One more Ramanujan Sum

Via Moebius' inversion formula we can write a sum:

$c_{2015}(n) = \sum_{d|(2015,n)}μ(2015/d) \times d$

μ denotes the Moebius function.

This means we only have to consider the dividers of 2015 which are 1, 5, 13, 31, 65, 155, 403 and 2015. For coprime values Ramanujan's sum is -1. The others' sums will be determined by the numbers above.
The minimum value is obtained when n=403: $c_{2015}(403) = -1 +13 +31 - 403 = -360$

Remark: For all numbers greater than 2015 we can separate a multiplier $e^{2\pi i}$ (equals 1) from any $n^{th}$ power root and the result will not be influenced.

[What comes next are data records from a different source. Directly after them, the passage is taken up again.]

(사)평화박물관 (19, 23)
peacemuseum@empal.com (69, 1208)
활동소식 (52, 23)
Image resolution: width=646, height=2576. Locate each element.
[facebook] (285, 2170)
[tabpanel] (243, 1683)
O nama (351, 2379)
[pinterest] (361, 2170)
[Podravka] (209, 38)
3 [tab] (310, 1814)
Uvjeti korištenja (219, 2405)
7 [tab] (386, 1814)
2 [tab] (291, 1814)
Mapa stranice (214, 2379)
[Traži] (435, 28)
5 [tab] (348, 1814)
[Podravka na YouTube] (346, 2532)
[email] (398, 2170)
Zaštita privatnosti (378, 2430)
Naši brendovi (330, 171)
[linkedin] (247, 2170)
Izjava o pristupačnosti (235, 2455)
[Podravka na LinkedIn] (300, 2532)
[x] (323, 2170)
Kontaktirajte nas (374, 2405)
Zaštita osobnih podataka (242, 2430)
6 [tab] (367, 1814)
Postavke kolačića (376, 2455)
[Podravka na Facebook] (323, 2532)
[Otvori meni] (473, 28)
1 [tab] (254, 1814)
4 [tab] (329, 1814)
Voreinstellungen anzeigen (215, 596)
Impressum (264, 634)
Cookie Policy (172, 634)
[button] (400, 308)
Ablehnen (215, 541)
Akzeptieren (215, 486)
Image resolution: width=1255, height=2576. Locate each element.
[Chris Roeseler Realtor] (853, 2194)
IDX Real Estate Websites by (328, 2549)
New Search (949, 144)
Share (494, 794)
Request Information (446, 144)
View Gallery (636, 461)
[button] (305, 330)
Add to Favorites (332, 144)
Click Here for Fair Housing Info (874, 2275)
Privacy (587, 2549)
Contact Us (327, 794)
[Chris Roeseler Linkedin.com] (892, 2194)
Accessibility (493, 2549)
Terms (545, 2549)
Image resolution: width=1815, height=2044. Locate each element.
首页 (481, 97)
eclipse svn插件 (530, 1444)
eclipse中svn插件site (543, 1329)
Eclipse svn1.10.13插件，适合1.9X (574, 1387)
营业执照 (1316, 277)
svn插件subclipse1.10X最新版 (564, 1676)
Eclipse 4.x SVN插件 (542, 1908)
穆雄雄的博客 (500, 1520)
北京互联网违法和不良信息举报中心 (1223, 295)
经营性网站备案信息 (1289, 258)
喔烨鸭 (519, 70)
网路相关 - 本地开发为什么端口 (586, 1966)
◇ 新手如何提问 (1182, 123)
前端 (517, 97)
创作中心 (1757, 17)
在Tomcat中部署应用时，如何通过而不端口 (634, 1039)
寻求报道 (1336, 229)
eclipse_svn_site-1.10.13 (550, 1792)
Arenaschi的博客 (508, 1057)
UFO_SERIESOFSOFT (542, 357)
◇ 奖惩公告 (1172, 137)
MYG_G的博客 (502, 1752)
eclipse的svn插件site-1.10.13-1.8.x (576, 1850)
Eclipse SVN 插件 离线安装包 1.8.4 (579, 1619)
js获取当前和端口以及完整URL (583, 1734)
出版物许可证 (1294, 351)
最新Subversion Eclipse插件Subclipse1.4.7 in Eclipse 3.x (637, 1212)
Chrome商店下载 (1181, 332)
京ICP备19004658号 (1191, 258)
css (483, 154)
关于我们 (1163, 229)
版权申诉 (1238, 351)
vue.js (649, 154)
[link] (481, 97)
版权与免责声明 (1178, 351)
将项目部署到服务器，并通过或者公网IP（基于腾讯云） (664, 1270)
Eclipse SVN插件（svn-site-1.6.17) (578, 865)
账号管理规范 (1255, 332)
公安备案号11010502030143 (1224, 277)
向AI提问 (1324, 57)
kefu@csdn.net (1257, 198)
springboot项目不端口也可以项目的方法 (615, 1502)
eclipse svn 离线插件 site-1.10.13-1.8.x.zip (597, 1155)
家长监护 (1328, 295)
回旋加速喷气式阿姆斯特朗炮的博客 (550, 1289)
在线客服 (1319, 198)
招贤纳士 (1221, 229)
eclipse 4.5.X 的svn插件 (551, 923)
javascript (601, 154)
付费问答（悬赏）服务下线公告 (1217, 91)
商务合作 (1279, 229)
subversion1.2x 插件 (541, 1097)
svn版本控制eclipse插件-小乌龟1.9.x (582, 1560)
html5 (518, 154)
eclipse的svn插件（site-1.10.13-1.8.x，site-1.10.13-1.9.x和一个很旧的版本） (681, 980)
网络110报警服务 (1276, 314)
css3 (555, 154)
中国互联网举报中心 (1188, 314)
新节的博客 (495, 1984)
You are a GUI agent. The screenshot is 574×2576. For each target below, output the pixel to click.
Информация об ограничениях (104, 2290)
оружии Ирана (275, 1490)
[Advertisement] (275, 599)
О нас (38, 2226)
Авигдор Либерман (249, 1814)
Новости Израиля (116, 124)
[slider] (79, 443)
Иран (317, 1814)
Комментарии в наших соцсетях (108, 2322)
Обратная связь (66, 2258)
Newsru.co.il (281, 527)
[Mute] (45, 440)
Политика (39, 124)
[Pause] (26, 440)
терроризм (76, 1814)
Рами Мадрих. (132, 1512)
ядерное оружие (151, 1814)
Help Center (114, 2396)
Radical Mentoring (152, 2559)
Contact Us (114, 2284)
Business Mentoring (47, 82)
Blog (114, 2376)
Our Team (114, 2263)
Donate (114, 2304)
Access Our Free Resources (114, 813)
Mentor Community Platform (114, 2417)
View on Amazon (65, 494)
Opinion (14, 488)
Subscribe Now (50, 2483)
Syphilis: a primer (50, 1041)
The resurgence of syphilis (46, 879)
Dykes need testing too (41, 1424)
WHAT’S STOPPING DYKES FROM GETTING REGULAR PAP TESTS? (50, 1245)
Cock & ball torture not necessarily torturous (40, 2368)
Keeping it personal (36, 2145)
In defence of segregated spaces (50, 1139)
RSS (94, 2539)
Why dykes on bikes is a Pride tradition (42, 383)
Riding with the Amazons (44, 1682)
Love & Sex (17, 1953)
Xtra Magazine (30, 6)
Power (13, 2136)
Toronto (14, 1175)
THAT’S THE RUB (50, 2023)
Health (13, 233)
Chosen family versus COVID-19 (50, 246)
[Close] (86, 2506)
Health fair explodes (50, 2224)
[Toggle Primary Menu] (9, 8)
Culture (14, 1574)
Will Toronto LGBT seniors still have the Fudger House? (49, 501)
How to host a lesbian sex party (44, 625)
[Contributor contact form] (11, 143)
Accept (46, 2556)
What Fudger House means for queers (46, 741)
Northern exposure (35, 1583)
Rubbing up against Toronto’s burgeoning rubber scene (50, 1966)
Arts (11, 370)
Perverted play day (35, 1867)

The solution I had in mind is analogous to Mr Wendler's.

Since the Ramanujan sum $c_m(n)$ is multiplicative in $m$ , we have $c_{2015}(n)=c_5(n)c_{13}(n)c_{31}(n)$ . For prime numbers $p$ we know that $c_p(n)=p-1$ if $p|n$ and $c_p(n)=-1$ otherwise. Thus there are eight possible values for $c_{2015}(n)$ , the minimal of which is $c_{2015}(n)=(-1)\times 12 \times 30=\boxed{-360}$ , attained when $n$ is divisible by $13\times 31=403$ but not by 5.